*** DATASET CONTENT

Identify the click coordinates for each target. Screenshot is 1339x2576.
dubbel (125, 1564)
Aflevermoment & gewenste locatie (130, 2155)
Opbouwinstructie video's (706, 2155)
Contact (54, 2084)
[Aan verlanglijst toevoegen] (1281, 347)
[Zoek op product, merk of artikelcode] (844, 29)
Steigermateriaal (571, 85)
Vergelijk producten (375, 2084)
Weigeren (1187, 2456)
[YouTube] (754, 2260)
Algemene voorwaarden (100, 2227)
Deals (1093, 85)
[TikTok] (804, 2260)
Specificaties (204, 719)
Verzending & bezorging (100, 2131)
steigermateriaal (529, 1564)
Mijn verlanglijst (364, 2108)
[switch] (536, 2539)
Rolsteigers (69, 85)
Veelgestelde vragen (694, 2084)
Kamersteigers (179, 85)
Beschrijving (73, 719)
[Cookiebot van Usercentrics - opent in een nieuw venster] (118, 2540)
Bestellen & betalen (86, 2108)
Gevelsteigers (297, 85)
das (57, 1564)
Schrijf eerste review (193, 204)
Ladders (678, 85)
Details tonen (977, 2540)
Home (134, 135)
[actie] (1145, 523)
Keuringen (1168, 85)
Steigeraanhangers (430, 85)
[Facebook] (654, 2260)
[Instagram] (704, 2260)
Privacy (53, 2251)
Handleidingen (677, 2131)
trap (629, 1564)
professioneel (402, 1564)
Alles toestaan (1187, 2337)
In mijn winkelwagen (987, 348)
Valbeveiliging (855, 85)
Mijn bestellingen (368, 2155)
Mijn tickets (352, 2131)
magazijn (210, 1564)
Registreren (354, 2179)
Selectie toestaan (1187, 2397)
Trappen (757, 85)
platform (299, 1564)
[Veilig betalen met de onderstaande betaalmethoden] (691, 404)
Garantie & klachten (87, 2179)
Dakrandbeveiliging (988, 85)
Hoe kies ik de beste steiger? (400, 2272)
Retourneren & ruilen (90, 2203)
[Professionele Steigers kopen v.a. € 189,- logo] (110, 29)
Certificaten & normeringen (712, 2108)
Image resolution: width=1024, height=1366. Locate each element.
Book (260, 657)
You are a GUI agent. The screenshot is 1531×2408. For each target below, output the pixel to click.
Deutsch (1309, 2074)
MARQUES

******

** TRY IT **
What is needed is every line of the records that contains the word "verlanglijst".

** ANSWER AREA **
[Aan verlanglijst toevoegen] (1281, 347)
Mijn verlanglijst (364, 2108)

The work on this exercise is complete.